● **EXERCISE PROMPT**: Below are lines of data; restate word for word those running from the line containing "[Menú] (736, 899)" to the line containing "[button] (1465, 27)", inclusive, and no others.

BEGIN DATASET EXTRACT

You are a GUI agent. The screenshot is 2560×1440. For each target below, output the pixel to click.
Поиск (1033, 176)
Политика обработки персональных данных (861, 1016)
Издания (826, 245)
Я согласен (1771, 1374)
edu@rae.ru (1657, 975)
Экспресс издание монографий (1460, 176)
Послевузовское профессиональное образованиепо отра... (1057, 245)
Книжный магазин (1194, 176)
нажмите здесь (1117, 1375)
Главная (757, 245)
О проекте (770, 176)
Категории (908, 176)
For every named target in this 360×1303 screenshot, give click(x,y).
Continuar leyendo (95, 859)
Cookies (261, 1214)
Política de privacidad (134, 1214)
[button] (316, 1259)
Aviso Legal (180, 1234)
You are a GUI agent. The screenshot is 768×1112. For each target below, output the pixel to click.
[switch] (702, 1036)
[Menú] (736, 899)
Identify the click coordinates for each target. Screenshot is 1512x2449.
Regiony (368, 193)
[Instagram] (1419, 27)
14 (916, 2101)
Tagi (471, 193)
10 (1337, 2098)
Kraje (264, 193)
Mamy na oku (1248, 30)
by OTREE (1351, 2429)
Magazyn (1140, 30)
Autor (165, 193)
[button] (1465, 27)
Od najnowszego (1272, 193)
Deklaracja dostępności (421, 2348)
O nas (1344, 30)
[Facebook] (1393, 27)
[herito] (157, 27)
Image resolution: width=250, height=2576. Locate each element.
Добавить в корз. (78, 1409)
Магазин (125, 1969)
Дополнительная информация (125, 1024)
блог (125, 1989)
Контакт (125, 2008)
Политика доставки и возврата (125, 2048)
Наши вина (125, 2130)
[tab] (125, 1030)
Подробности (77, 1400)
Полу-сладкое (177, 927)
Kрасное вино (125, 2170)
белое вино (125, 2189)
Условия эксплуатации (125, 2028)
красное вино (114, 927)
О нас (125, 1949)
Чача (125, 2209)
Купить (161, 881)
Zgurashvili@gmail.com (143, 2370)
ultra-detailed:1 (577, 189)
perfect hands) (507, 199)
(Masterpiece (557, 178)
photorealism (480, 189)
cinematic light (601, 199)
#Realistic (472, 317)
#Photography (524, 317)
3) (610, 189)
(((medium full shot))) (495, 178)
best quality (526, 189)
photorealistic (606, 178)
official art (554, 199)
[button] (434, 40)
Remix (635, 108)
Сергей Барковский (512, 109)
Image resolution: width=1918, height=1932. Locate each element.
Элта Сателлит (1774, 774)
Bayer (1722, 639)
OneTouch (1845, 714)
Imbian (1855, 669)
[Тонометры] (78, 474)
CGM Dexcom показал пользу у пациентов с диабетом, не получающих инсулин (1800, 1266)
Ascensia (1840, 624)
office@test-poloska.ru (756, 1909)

END DATASET EXTRACT

● **EXERCISE ANSWER**:
[Menú] (736, 899)
Identify the click coordinates for each target. Screenshot is 1512x2449.
Regiony (368, 193)
[Instagram] (1419, 27)
14 (916, 2101)
Tagi (471, 193)
10 (1337, 2098)
Kraje (264, 193)
Mamy na oku (1248, 30)
by OTREE (1351, 2429)
Magazyn (1140, 30)
Autor (165, 193)
[button] (1465, 27)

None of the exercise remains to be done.